During the manufacturing of a biotherapeutic, a processor must track many features, including glycans. These molecules impact the shape and function of proteins, including their binding characteristics, stability, and solubility.
“Glycosylated proteins, also known as glycoproteins, are involved in a variety of important biological processes,” says Nigel Skinner, head of marketing at the Andrew Alliance, a Waters company. “Many recombinant biopharmaceuticals are glycoproteins, and glycosylation is routinely monitored for the development of therapeutically safe and effective biologics.”
During bioprocessing, “the host cell’s biosynthesis of N-glycans is routinely monitored, as their composition and structure are crucial for the biological activity of the drug,” explains Skinner. That’s crucial, because even “slight changes in manufacturing conditions can alter the glycosylation patterns of recombinant proteins and consequently the biological activity, safety, stability, efficacy, and immunogenicity of the end drug product,” he says.
Given the fundamental nature of those impacts of glycans, tracking them is crucial in bioprocessing, but it’s not easy. “During the process development and manufacturing of biopharmaceutical products, researchers may require screening many samples to identify those likely to have a desired, precise glycan profile,” Skinner continues. “Consequently, glycan sample preparation can be time-consuming and monotonous.”
The glycans also resist some forms of analysis, including mass spectrometry (MS). For example, “Glycans are not optically active in their native state, and also difficult to ionize in MS analysis, therefore sample labeling is required to increase fluorescence and MS response,” notes Steven Calciano, senior product manager at Waters.
Also, bioprocessors often prepare the samples manually, but it must be reproducible. According to Skinner, “Robust and reproducible methods for glycan preparation and analysis are a prerequisite for highly regulated glycoprotein-based biotherapeutics to ensure accuracy and consistency.”
He also describes a way to solve that challenge: “The end-to-end RapiFluor-MS N-glycan sample preparation using the Andrew+ pipetting robot provides scientists with the required components to successfully perform fast and efficient N-glycan release, labeling, and clean-up while reducing manipulation time for multiple samples with the use of Andrew Alliance electronic 8-channel pipettes,” he says.

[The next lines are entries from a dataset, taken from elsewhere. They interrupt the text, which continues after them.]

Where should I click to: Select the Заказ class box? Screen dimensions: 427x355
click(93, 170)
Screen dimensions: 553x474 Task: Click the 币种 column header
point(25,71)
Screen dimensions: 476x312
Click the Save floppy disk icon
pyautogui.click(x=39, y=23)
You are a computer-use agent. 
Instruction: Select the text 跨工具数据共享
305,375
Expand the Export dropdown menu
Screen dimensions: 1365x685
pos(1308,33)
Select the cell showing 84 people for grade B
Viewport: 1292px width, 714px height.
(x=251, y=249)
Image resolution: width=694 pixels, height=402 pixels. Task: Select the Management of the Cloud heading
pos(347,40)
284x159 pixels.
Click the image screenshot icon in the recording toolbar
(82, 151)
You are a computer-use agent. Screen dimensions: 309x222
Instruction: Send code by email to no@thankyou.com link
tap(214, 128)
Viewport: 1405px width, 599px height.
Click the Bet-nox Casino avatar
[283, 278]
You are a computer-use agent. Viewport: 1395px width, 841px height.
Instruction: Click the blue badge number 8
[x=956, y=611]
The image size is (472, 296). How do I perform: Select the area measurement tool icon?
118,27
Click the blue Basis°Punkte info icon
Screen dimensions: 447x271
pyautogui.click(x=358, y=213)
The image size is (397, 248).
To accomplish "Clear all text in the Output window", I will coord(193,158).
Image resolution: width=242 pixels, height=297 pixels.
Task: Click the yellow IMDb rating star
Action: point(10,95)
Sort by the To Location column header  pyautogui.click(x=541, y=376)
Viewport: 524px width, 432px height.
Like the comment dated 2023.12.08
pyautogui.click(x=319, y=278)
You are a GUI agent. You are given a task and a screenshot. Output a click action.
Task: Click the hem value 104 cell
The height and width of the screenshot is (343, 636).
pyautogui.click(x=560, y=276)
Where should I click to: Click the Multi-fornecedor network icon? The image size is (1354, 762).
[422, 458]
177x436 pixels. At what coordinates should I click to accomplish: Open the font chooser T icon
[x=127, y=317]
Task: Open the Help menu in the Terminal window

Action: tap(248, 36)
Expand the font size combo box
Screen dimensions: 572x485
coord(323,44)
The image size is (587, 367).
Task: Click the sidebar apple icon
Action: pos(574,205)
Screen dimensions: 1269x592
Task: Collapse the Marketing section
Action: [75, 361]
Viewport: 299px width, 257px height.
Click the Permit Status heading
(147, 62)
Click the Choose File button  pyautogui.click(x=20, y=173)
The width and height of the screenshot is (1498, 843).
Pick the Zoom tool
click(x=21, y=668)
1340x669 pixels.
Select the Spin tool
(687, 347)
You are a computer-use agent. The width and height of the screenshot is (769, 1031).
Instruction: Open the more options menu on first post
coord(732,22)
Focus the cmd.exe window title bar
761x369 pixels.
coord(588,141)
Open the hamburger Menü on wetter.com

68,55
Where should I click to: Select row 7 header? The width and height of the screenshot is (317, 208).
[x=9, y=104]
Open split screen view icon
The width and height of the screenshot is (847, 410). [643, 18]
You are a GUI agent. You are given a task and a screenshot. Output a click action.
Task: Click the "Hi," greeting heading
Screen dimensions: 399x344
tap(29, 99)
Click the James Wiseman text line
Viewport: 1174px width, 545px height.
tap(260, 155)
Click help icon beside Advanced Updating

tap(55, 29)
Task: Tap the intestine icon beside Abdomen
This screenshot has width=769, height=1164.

It’s also possible to add more automation to glycan analysis. “The GlycoWorks Andrew+ workstation enables accurate and precise liquid handling throughout the experiment,” Skinner explains. “All protocol steps are carried out on OneLab, which records the actual execution of the protocol, facilitating the identification of potential errors.”
These steps play crucial roles in ensuring effective biopharmaceuticals. Improving the process for manufacturing treatments depends on more control during bioprocessing.